Health Insurance Continuation
What Small Employers Need to Know
State Continuation is the state equivalent to federal COBRA for Oregon employers with fewer than 20 employees and others not subject to COBRA law. The American Recovery and Reinvestment Act (ARRA), which brought about the federal health insurance subsidy of 65% of health insurance premiums for workers involuntarily terminated since September 1, 2009 - and their families, applies to State Continuation as well as COBRA. On April 28, 2009, Governor Kulongoski signed legislation to extend benefits for workers laid off by small employers in order to allow those unemployed Oregonians to take full advantage of the federal health insurance subsidy. This bill extends State Continuation coverage to 9 months and allows qualified beneficiaries a second opportunity to elect coverage.

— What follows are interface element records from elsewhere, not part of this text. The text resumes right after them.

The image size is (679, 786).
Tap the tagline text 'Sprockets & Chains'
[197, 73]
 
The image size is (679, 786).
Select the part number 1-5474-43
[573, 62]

Additionally, insurance carriers are required to notify all Oregonians who were employed by small businesses and whose jobs ended between 9/1/08 and 12/31/09 that they have the option to elect coverage. Please note that the burden of managing the payments from involuntarily terminated employees eligible for state continuation as well as claiming the subsidies has been placed on the insurance carrier not the former employer.
State Continuation Information Released by Insurance Division - 3/20/2009
State continuation coverage, which affects companies with less than 20 employees, was changed by ARRA. People on state continuation are eligible for the 65% premium subsidy. The Oregon Insurance Division has now released information on how the subsidy will be managed in the State of Oregon.